| TASK OBJECTIVE |
Return each line of the listing below verbatim, with no alterations.

| Rows from a dataset |
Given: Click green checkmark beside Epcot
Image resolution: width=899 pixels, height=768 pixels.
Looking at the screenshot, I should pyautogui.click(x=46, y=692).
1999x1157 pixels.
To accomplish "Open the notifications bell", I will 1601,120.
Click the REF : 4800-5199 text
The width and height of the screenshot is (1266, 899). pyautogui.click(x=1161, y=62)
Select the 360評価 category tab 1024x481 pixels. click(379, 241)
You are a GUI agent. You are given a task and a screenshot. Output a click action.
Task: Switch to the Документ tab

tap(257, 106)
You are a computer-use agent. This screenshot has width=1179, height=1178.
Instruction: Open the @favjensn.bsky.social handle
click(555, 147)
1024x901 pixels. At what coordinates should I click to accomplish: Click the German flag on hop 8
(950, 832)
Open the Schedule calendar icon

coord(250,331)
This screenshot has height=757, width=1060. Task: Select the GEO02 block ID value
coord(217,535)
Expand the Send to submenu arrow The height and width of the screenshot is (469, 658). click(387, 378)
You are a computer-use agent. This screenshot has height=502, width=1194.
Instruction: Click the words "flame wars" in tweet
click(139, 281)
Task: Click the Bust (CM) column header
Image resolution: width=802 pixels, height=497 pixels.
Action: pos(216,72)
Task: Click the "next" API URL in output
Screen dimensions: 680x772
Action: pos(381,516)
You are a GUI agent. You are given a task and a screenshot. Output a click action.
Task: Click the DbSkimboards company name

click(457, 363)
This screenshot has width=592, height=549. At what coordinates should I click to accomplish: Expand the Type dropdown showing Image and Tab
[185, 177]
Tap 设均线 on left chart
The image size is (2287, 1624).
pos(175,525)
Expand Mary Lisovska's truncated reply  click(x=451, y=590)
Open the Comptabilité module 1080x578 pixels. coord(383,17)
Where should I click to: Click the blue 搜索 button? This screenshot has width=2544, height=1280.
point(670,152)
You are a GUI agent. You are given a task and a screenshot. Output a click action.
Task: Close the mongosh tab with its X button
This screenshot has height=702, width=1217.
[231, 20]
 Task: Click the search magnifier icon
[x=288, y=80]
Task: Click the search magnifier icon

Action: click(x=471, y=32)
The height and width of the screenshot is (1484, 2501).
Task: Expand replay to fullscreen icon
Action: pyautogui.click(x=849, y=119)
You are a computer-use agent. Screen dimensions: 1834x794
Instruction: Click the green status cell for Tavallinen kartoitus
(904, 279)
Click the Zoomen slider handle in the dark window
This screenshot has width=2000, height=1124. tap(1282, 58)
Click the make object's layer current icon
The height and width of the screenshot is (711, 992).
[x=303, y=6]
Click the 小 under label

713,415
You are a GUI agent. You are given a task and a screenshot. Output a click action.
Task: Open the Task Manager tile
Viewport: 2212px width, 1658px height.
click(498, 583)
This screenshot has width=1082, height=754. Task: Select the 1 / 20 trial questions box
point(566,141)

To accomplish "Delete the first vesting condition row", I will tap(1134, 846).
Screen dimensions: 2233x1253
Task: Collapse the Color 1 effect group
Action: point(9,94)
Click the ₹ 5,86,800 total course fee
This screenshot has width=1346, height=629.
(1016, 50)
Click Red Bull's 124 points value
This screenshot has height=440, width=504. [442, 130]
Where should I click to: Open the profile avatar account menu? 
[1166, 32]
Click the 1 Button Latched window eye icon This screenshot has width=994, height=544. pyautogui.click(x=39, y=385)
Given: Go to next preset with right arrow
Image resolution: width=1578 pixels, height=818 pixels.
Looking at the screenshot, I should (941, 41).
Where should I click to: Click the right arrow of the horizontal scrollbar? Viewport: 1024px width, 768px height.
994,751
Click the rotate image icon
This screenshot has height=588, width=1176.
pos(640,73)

| THE COMPLETED TASK |
Given: Click green checkmark beside Epcot
Image resolution: width=899 pixels, height=768 pixels.
Looking at the screenshot, I should pyautogui.click(x=46, y=692).
1999x1157 pixels.
To accomplish "Open the notifications bell", I will 1601,120.
Click the REF : 4800-5199 text
The width and height of the screenshot is (1266, 899). pyautogui.click(x=1161, y=62)
Select the 360評価 category tab 1024x481 pixels. click(379, 241)
You are a GUI agent. You are given a task and a screenshot. Output a click action.
Task: Switch to the Документ tab

tap(257, 106)
You are a computer-use agent. This screenshot has width=1179, height=1178.
Instruction: Open the @favjensn.bsky.social handle
click(555, 147)
1024x901 pixels. At what coordinates should I click to accomplish: Click the German flag on hop 8
(950, 832)
Open the Schedule calendar icon

coord(250,331)
This screenshot has height=757, width=1060. Task: Select the GEO02 block ID value
coord(217,535)
Expand the Send to submenu arrow The height and width of the screenshot is (469, 658). click(387, 378)
You are a computer-use agent. This screenshot has height=502, width=1194.
Instruction: Click the words "flame wars" in tweet
click(139, 281)
Task: Click the Bust (CM) column header
Image resolution: width=802 pixels, height=497 pixels.
Action: pos(216,72)
Task: Click the "next" API URL in output
Screen dimensions: 680x772
Action: pos(381,516)
You are a GUI agent. You are given a task and a screenshot. Output a click action.
Task: Click the DbSkimboards company name

click(457, 363)
This screenshot has width=592, height=549. At what coordinates should I click to accomplish: Expand the Type dropdown showing Image and Tab
[185, 177]
Tap 设均线 on left chart
The image size is (2287, 1624).
pos(175,525)
Expand Mary Lisovska's truncated reply  click(x=451, y=590)
Open the Comptabilité module 1080x578 pixels. coord(383,17)
Where should I click to: Click the blue 搜索 button? This screenshot has width=2544, height=1280.
point(670,152)
You are a GUI agent. You are given a task and a screenshot. Output a click action.
Task: Close the mongosh tab with its X button
This screenshot has height=702, width=1217.
[231, 20]
 Task: Click the search magnifier icon
[x=288, y=80]
Task: Click the search magnifier icon

Action: click(x=471, y=32)
The height and width of the screenshot is (1484, 2501).
Task: Expand replay to fullscreen icon
Action: pyautogui.click(x=849, y=119)
You are a computer-use agent. Screen dimensions: 1834x794
Instruction: Click the green status cell for Tavallinen kartoitus
(904, 279)
Click the Zoomen slider handle in the dark window
This screenshot has width=2000, height=1124. tap(1282, 58)
Click the make object's layer current icon
The height and width of the screenshot is (711, 992).
[x=303, y=6]
Click the 小 under label

713,415
You are a GUI agent. You are given a task and a screenshot. Output a click action.
Task: Open the Task Manager tile
Viewport: 2212px width, 1658px height.
click(498, 583)
This screenshot has width=1082, height=754. Task: Select the 1 / 20 trial questions box
point(566,141)

To accomplish "Delete the first vesting condition row", I will tap(1134, 846).
Screen dimensions: 2233x1253
Task: Collapse the Color 1 effect group
Action: point(9,94)
Click the ₹ 5,86,800 total course fee
This screenshot has width=1346, height=629.
(1016, 50)
Click Red Bull's 124 points value
This screenshot has height=440, width=504. [442, 130]
Where should I click to: Open the profile avatar account menu? 
[1166, 32]
Click the 1 Button Latched window eye icon This screenshot has width=994, height=544. pyautogui.click(x=39, y=385)
Given: Go to next preset with right arrow
Image resolution: width=1578 pixels, height=818 pixels.
Looking at the screenshot, I should (941, 41).
Where should I click to: Click the right arrow of the horizontal scrollbar? Viewport: 1024px width, 768px height.
994,751
Click the rotate image icon
This screenshot has height=588, width=1176.
pos(640,73)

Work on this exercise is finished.